§ **EXERCISE DESCRIPTION**: Skip the images and return the records below exactly.
(RAW DATA Opens)
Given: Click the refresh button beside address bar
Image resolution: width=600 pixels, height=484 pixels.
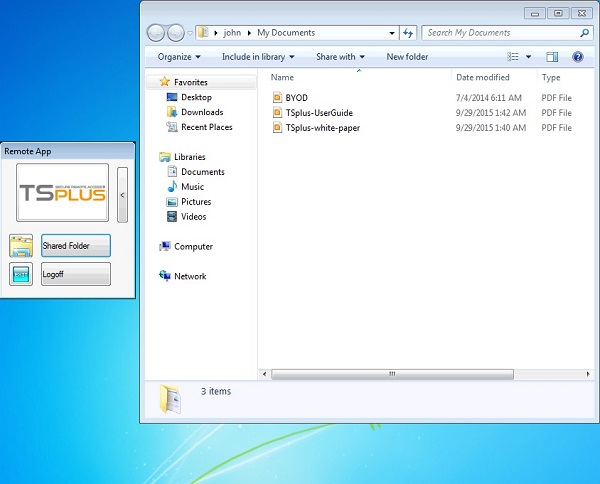Looking at the screenshot, I should click(x=407, y=33).
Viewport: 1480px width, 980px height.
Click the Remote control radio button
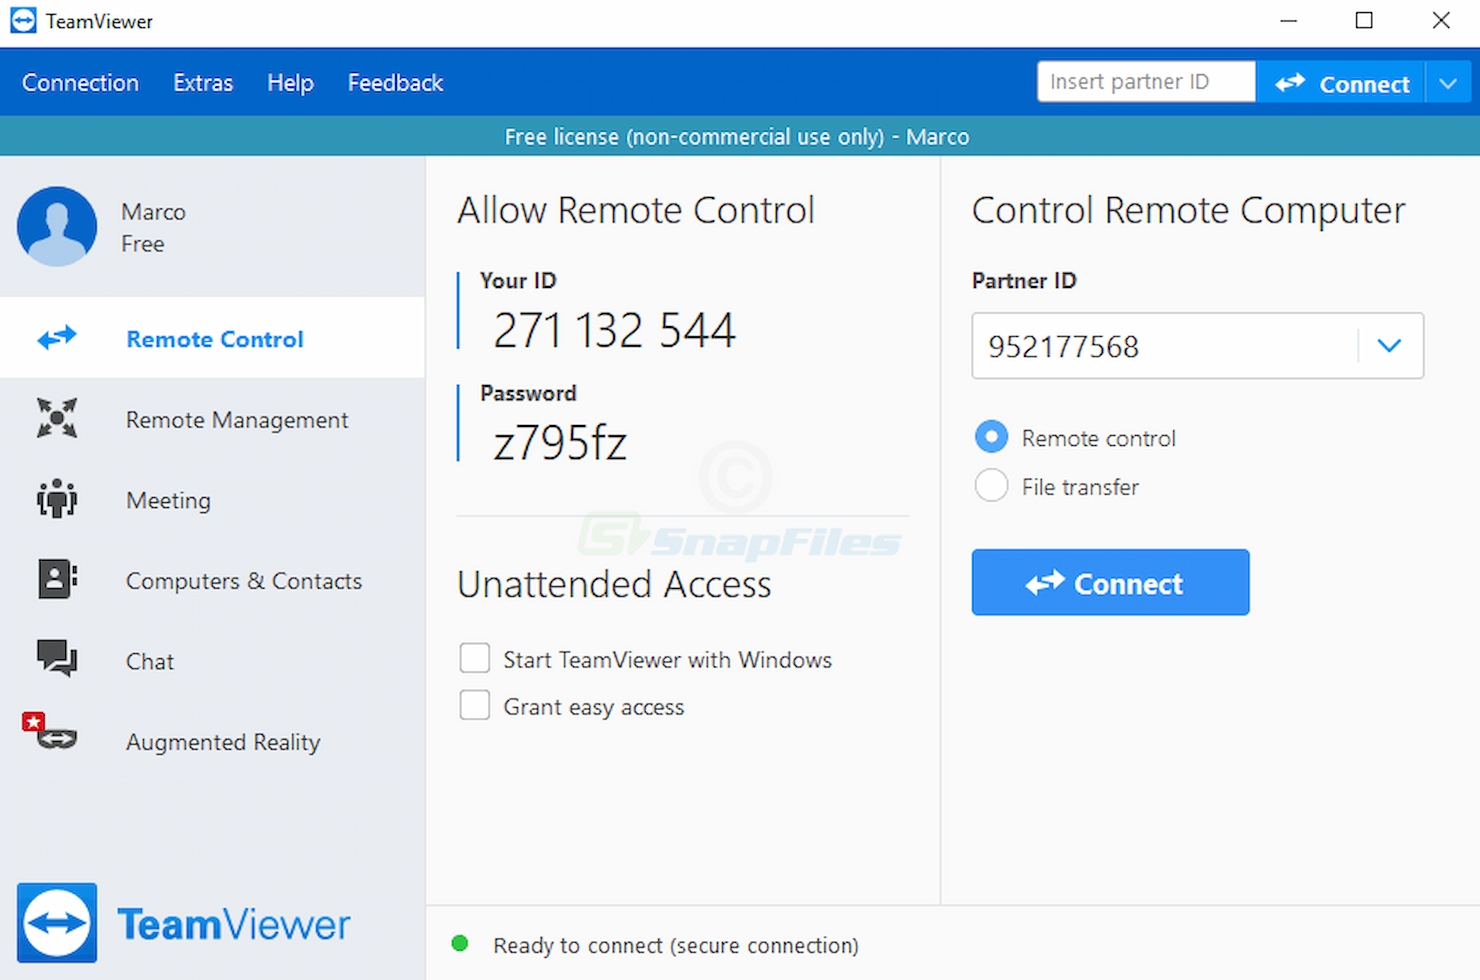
(RAW DATA Closes)
§ **RESULT FOR THIS TASK**:
Given: Click the refresh button beside address bar
Image resolution: width=600 pixels, height=484 pixels.
Looking at the screenshot, I should click(x=407, y=33).
Viewport: 1480px width, 980px height.
Click the Remote control radio button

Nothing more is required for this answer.